Clinical Research Directory

Real Time Craniotomy Planning Using Mixed Reality

This study is a prospective observational study designed to evaluate the effectiveness of Brainlab's Mixed Reality Viewer in enhancing the accuracy and efficiency of preoperative craniotomy planning. The study will be conducted at a single site with two enrollment groups. Group 1 has a target enrollment of 38 subjects. Group 2 has a target enrollment of 16 subjects. By observing the device's use during standard surgical procedures, we can accurately measure its impact on incision planning accuracy, time efficiency, and overall ease of use compared to traditional neuronavigation systems. This design allows for the collection of both quantitative and qualitative data, providing a robust assessment of the Mixed Reality Viewer's potential to enhance surgical outcome

3D Liver Volumetry

The study aims to improve preoperative evaluation of liver resection volume in patients undergoing major hepatectomies. Accurate prediction of the planned resection and the future liver remnant (FLR) is critical to minimize the risk of postoperative liver failure, which is associated with increased morbidity and mortality. Conventional imaging-based volumetry may have limited accuracy. This study investigates the use of individualized 3D liver models combined to enhance visualization and volumetric analysis of liver anatomy and resection boundaries. Patients are recruited in the liver outpatient clinic and, upon consent, preoperative 3D models are created using Medics 3D. During surgery, the planned resection is guided by the individualized 3D models. Postoperatively, the resected specimen undergoes CT-based volumetry to compare the predicted resection volume from the 3D model with the actual volume. Routine postoperative follow-up is conducted. The study aims to optimize surgical planning, enhance the accuracy of future liver remnant prediction.
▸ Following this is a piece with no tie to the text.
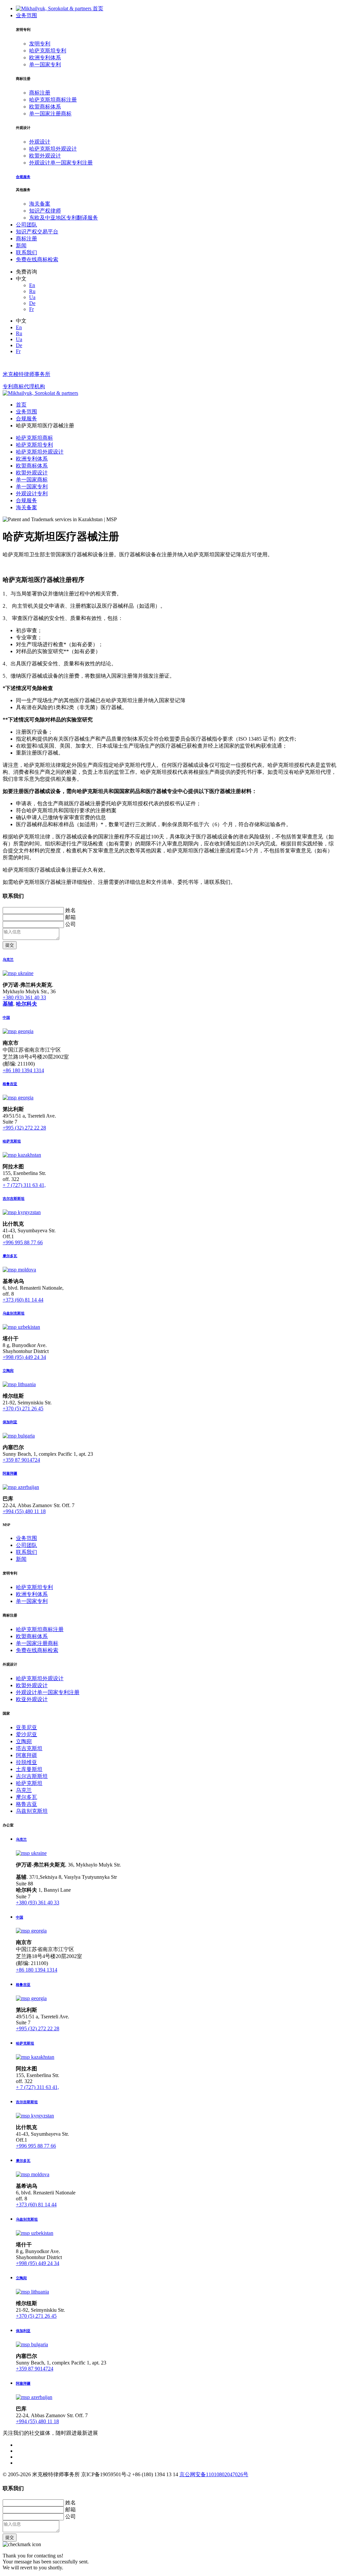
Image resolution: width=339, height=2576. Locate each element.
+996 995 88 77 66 (23, 1242)
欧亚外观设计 (32, 1699)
Assessment of the Feasibility of Using a Preoperative Surgical Fracture Analysis Tool

This study aims to evaluate a preoperative fracture analysis tool that uses 3D visualization and biomechanical modeling to assist surgeons in planning screw and plate fixation for complex tibial plateau fractures. By simulating different fixation strategies based on patient-specific CT data, the tool provides insights into construct stability, potentially improving surgical precision and reducing intraoperative uncertainty. The study also investigates the tool's feasibility within current clinical workflows without altering the standard of care.

NON-INVASIVE BLOOD FLOW ASSESSMENT: Computational Tool for Measuring Arterial Flow From CT

Major invasive surgery, such as oncological abdominal surgery, is associated with a high risk of complications and mortality. One of the main problems in this type of surgery is the difficulty in preserving the arteries and veins necessary to support vital organs. The main objective of this project is to develop software to predict vascular flow changes based on preoperative computed tomography (CT) scans. Currently, the only way to assess preoperative vascular flow is through percutaneous angiography. This is an invasive procedure that requires anaesthesia, hospitalisation, high doses of radiation, vessel manipulation and the possibility of serious injury. It is often used for the diagnosis of vascular stenosis, analysis of vascular flow and preoperative planning to determine which vessels are directly related to organ perfusion. This preoperative planning will be key in the following clinical scenarios: 1. Anomalous hepatic artery anatomy in pancreaticoduodenectomy. 2. Celiac trunk stenosis. 3. Hepatic artery revascularisation from the superior mesenteric artery. 4. Hepatic artery flow assessment in liver transplantation. 5. Splenic artery flow steal phenomenon in liver transplantation. Novella aims to develop a tool that has the capability to predict postoperative vascular flow.